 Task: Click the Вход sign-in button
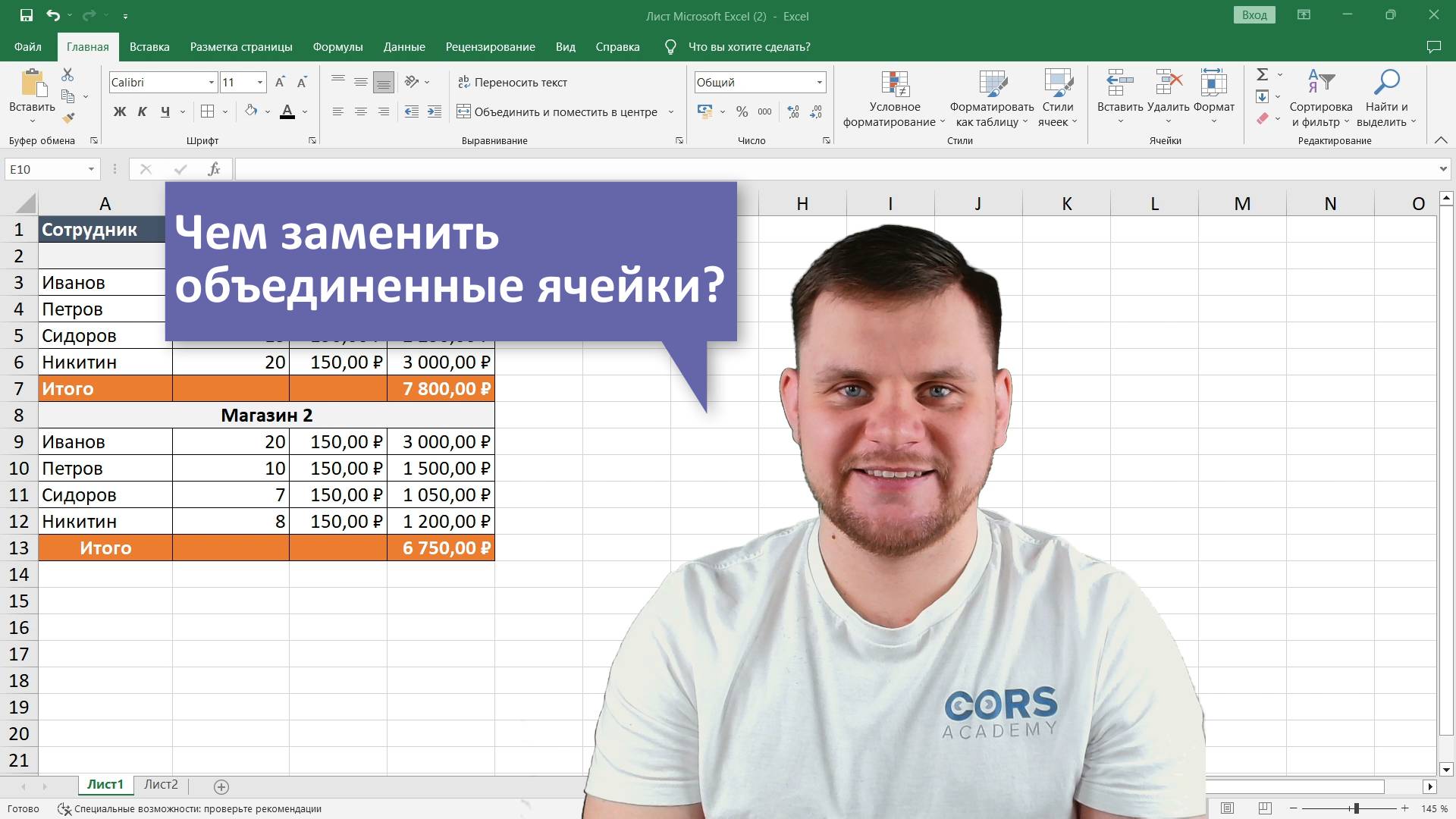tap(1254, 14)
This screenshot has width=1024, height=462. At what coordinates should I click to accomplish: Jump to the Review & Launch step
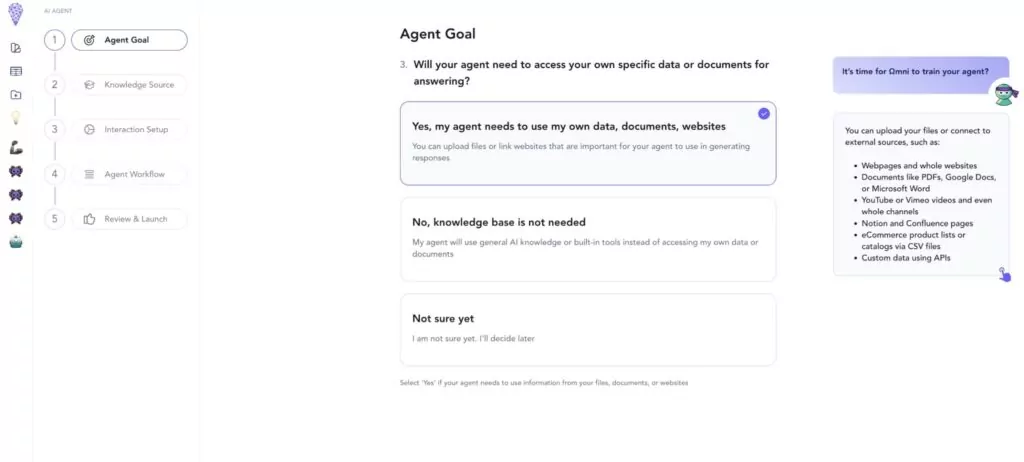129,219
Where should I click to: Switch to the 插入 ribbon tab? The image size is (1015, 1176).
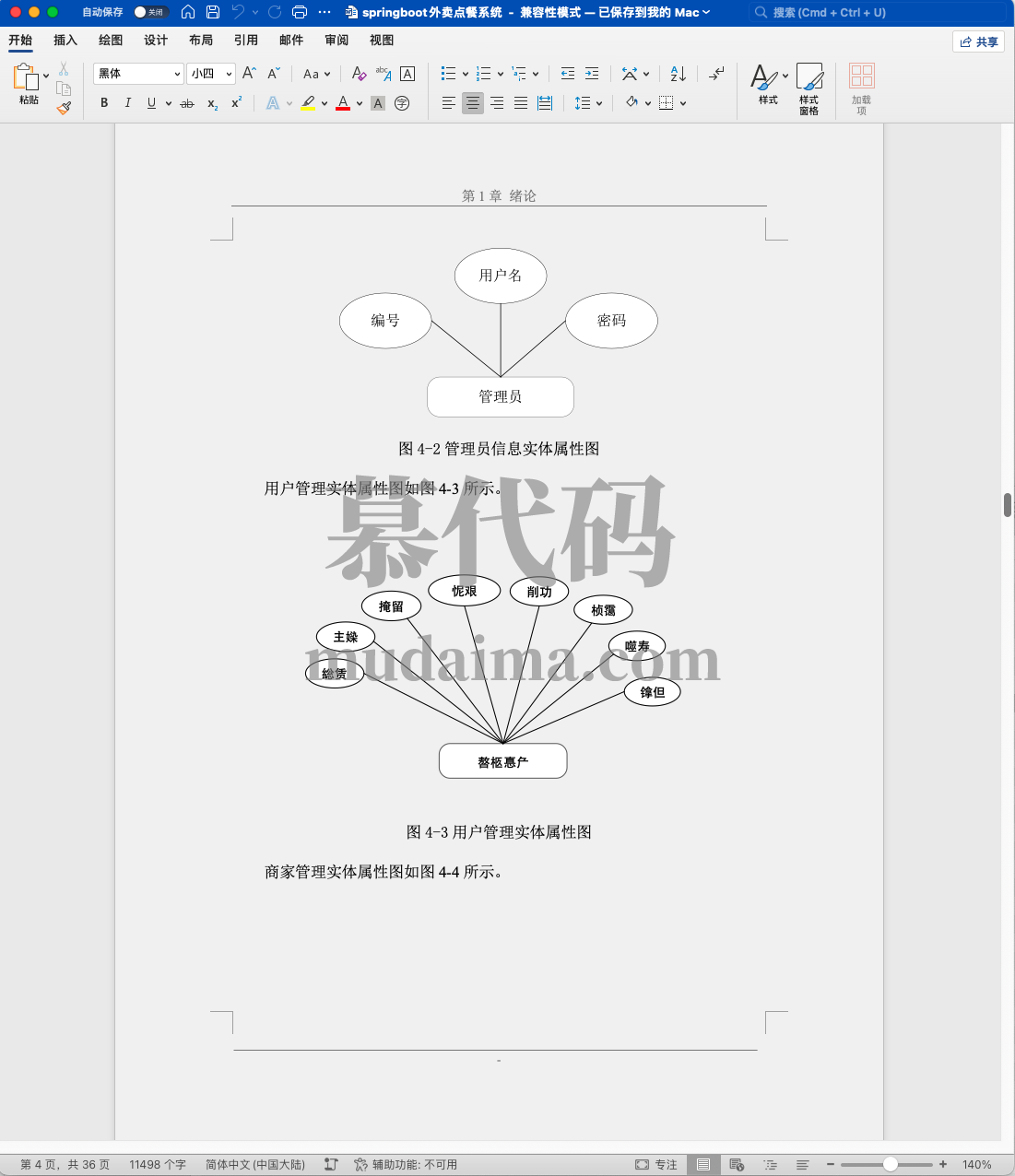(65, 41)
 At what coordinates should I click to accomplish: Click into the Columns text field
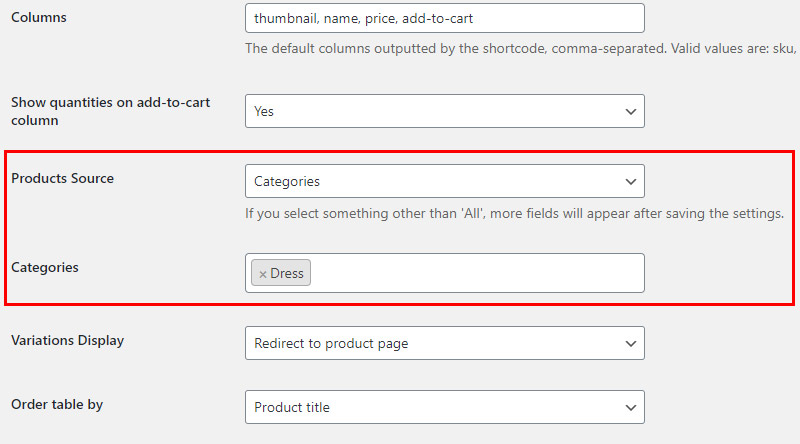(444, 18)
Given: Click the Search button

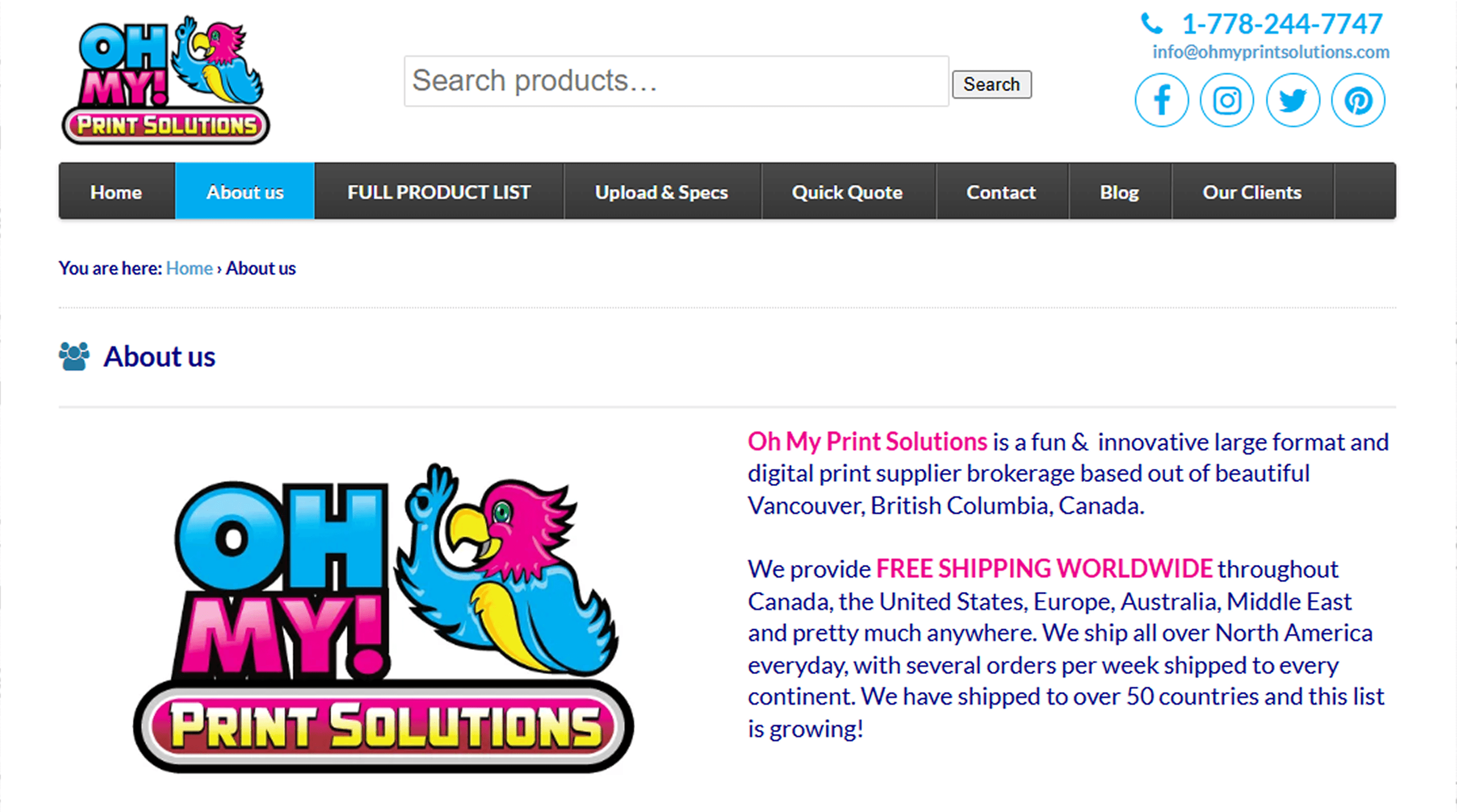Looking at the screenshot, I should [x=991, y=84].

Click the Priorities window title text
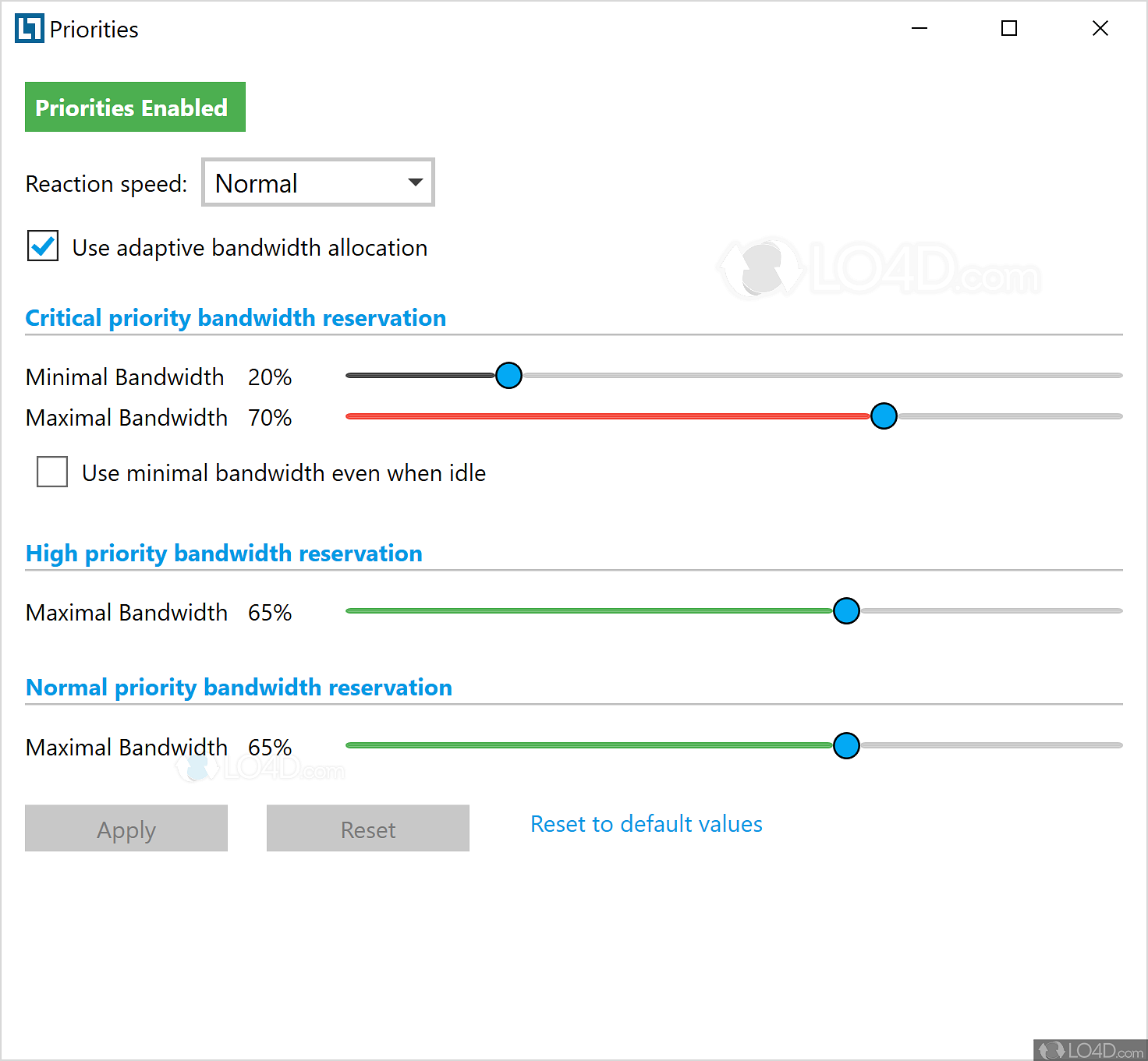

______________________________

*What this task involves:*
Write out every record above word for word, leaving the pictures out.

*Written answer:*
 Task: Click the Вход sign-in button
tap(1254, 14)
This screenshot has width=1024, height=462. At what coordinates should I click to accomplish: Jump to the Review & Launch step
129,219
Where should I click to: Switch to the 插入 ribbon tab? The image size is (1015, 1176).
(65, 41)
 At what coordinates should I click to accomplish: Click into the Columns text field
(444, 18)
Given: Click the Search button

Looking at the screenshot, I should [x=991, y=84].

Click the Priorities window title text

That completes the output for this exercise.